# READING TEXT
━━━━━━━━━━━━━━━━
# new garage



## machinemud (Jul 21, 2010)

i just add picture of my new garage set up that i just paint with the columbia colors !


----------



## gotmud (Mar 21, 2011)

Looks good, I think that deserves a t-shirt!


----------



## gazman (Apr 29, 2011)

I think that someone has an obsession.:whistling2:
There are far worse addictions though.

if I was to paint my shed the same color as my tools it would cost to much. Gold paint is to expensive.


----------



## PrecisionTaping (Feb 2, 2012)

Holy crap!
If only my tools and office were that clean!!
Unfortunately my tools are always being used and my trucks always on the road.
Hehe! :laughing:


----------



## Mudshark (Feb 8, 2009)

Wow - Machinemud you are very well organized - nice tools.

I think Columbia would be happy with your choice of color.


----------



## eastex1963 (Nov 6, 2008)

Man that looks great! I'd have it looking like a truck hit it in a day or two! lol. I have a bad habit of just throwing crap everywhere. I think I just gave up years ago trying to keep things organized. With the crew I have it was kinda like "if you can't beat 'em, join 'em". I just got tired of putting things up behind them. Now I make THEM hunt for stuff. Of course I cuss 'em while they're doing it! lol

Hey MM, stupid question I know, but what is that silver thing to the right of the bakers scaffold? Please excuse me, I'm from the sticks...lol.


----------



## machinemud (Jul 21, 2010)

*,*

thanks guys ! the thing is i clean my tools each time i use it ! really easy with the sink in my garage , it took 5 minutes and my tool stay mint condition !


----------



## Mudshark (Feb 8, 2009)

Eastex - I think you are looking at 2 things there. On the top is an telscopic extension ladder and the bottom is a collapsed mini scaffold


----------



## machinemud (Jul 21, 2010)

*.*

mudshark is right , a have a 6 feet yellow baker , next, is a telescopic ladder and a 4 foot baker !


----------



## eastex1963 (Nov 6, 2008)

Ahh! Now I see it. I don't have any bakers. We hang all our own rock so I only have 5x5 frames. The bakers get a little too shaky for my liking with a sheet of 12 over my head on a vault. Thanks for clearing me up on that!


----------



## moore (Dec 2, 2010)

NICE Machinemud:yes: I'd give my left nut for a drinking room of that size..


----------



## PrecisionTaping (Feb 2, 2012)

Extend-A-Planks are badass too!
I have one that looks about the same size.
I used to think they were so expensive until I picked one up used and now I cant go without them. :thumbsup:


----------



## machinemud (Jul 21, 2010)

*,*

Thanks guys for the comments and the few private message , the kitchens cabinet that you see in my garage , i took then on a job i was doing , the guys was about to put them in the container . And no i don't hhave all the columbia tools , since my tools were stolen a couple month ago , the only things that i did not buy back yet is the automatic taper and the 2 inch nail spotter . Everything else i had to buy it again .


----------
━━━━━━━━━━━━━━━━
# WRITTEN REQUEST 1
According to the forum thread, which two tools had machinemud not yet bought back after the theft?
# WRITTEN REQUEST 2
Reproduce the part of the forum thread that opens with the words containing "if I was to" and closes with "were that clean!!".
The lines after this forum thread are not needed.

# GIVEN MATERIAL
━━━━━━━━━━━━━━━━
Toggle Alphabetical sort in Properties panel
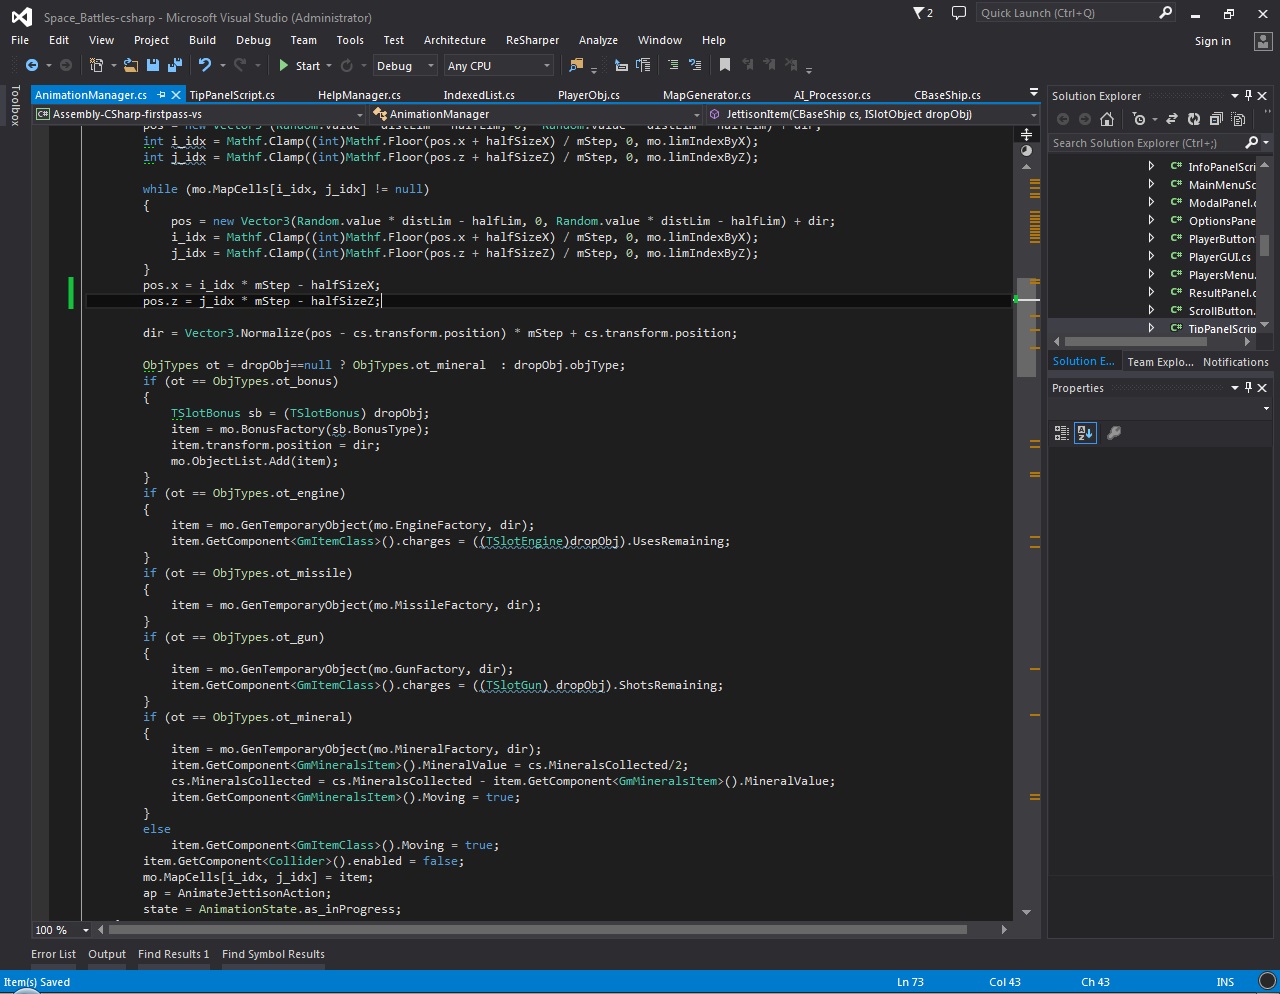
━━━━━━━━━━━━━━━━
# WRITTEN ANSWER 1
The automatic taper and the 2 inch nail spotter.

# WRITTEN ANSWER 2
if I was to paint my shed the same color as my tools it would cost to much. Gold paint is to expensive.


----------



## PrecisionTaping (Feb 2, 2012)

Holy crap!
If only my tools and office were that clean!!